PASSAGE GIVEN:
────────────────────────────────────────
But in principle it's not impossible to imagine someone (someone impossibly
talented anyway) singing their way around the cicle of fifths and landing in a
key that doesn't quit match the one they started in.

And the point in the article that temperment cannot be heard is sort of wrong
anyway. You can write some quick code to generate both chords, and the
difference is notable. Perfect tuning is something we actually hear regularly
in things like tight vocal harmony. It's not alien.

------
jstanek
In the 1960s, La Monte Young wrote a piece entitled _The Well-Tuned Piano_ , a
riff on J. S. Bach's _The Well-Tempered Klavier_. It features an equally-tuned
piano, so each interval is mathematically correct, rather than being the
standard "good-sounding" intervals. It really throws you off at first, but
it's well worth a good listen. (It's six hours long though, so don't listen
through it in one sitting.)

[https://www.youtube.com/watch?v=vzwgJq9vsDM](https://www.youtube.com/watch?v=vzwgJq9vsDM)

------
DEinspanjer
Wow.. the article and the comments here are fascinating. I don't have much to
add, but I think what you guys are calling overtones are something some of my
friends and I used to do as kids. One person would sing or yell a single loud
note and another would sing or yell a sliding scale of notes listening for the
overtone where a "spooky third voice" would chime in. We made up stories about
it being a ghost summoning ritual and such. :)

------
calhoun137
If you haven't seen Qiaochu's answer about this subject over at math stack
exchange, it's easily one of the best answers on any stack exchange site:
[http://math.stackexchange.com/questions/11669/mathematical-d...](http://math.stackexchange.com/questions/11669/mathematical-
difference-between-white-and-black-notes-in-a-piano)
────────────────────────────────────────
SUPPLIED INFORMATION:
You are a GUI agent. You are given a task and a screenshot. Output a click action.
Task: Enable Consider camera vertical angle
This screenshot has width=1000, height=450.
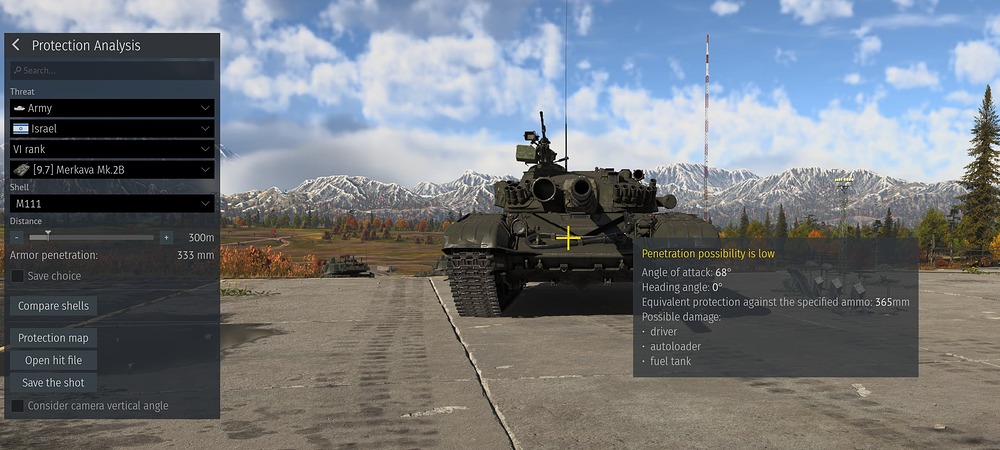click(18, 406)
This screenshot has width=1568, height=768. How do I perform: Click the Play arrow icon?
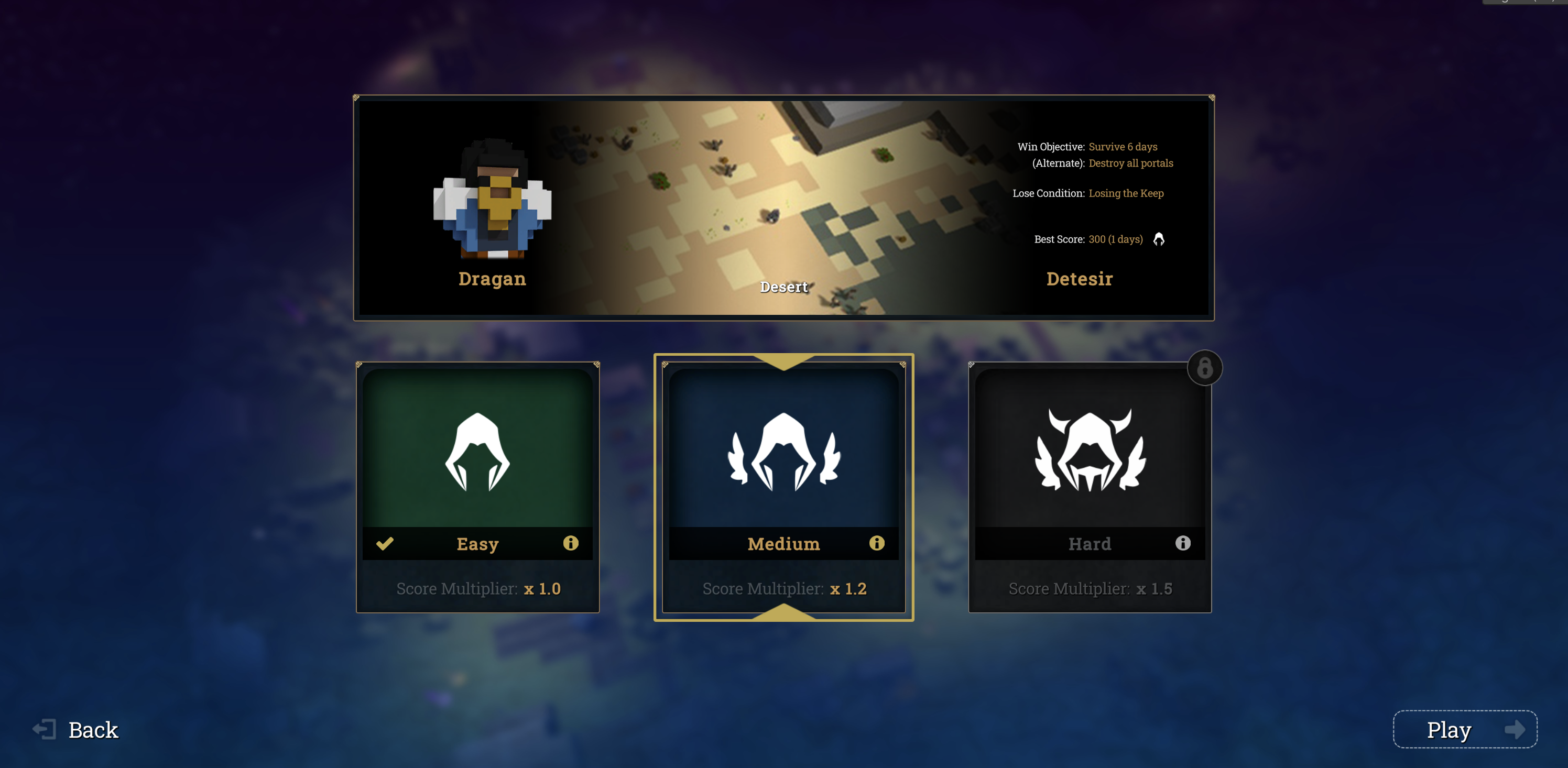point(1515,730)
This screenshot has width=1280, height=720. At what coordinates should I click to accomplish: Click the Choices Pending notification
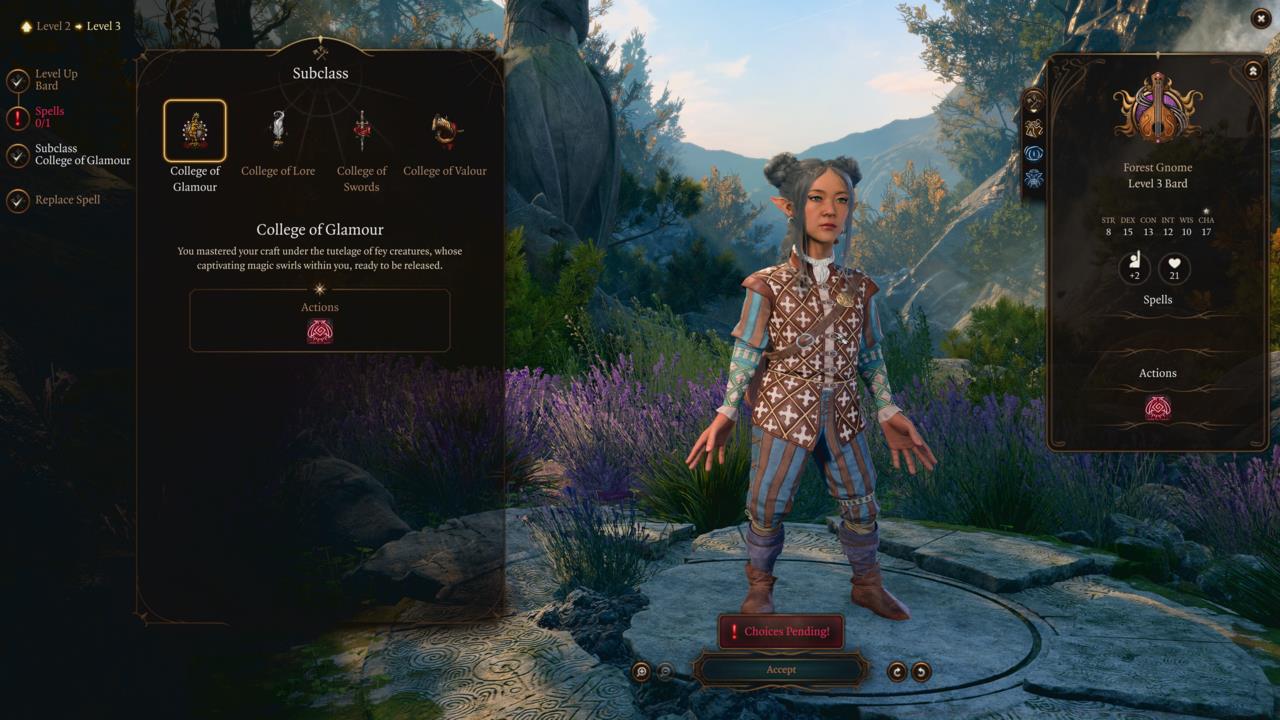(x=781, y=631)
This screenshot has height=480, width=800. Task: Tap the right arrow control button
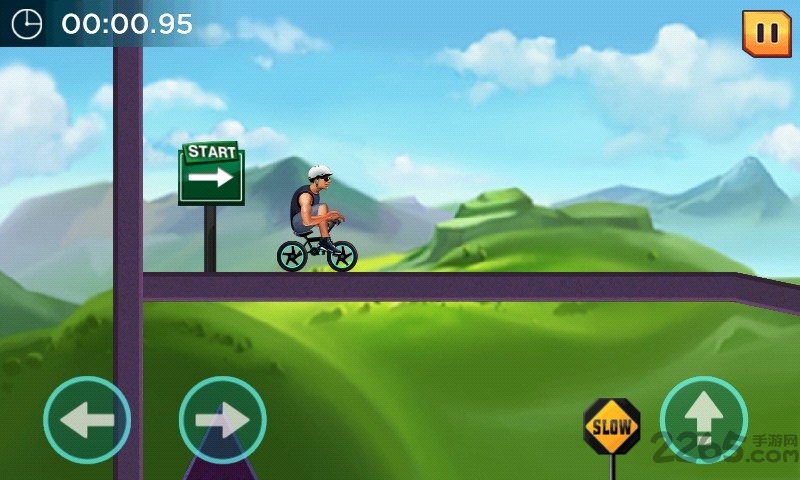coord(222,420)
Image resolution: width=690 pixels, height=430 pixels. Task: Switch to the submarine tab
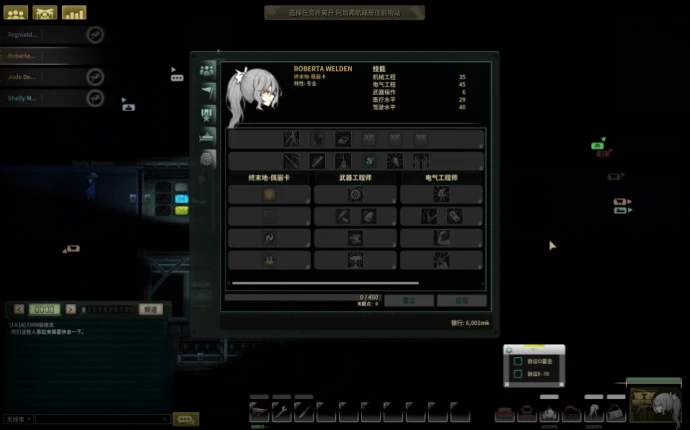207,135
────────────────────────────────────────
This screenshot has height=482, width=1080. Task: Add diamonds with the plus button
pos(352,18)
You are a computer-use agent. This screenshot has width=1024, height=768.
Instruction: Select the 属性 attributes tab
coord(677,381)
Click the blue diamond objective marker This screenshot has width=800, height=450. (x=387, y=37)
────────────────────────────────────────
WRITTEN REQUEST 1:
Answer these questions about the thread on musical tuning:
(a) What title did La Monte Young give the piece he wrote in the 1960s?
(b) How long is that piece said to be?
(c) In what kind of singing does the thread say perfect tuning is regularly heard?
WRITTEN REQUEST 2: Pick out every line of the entries that contains the word "button", and copy each line in full.
The two blocks of entries were drawn from different sources.

EXPECTED OUTPUT 1:
(a) The Well-Tuned Piano
(b) Six hours
(c) Tight vocal harmony

EXPECTED OUTPUT 2:
This screenshot has height=480, width=800. Task: Tap the right arrow control button
This screenshot has height=482, width=1080. Task: Add diamonds with the plus button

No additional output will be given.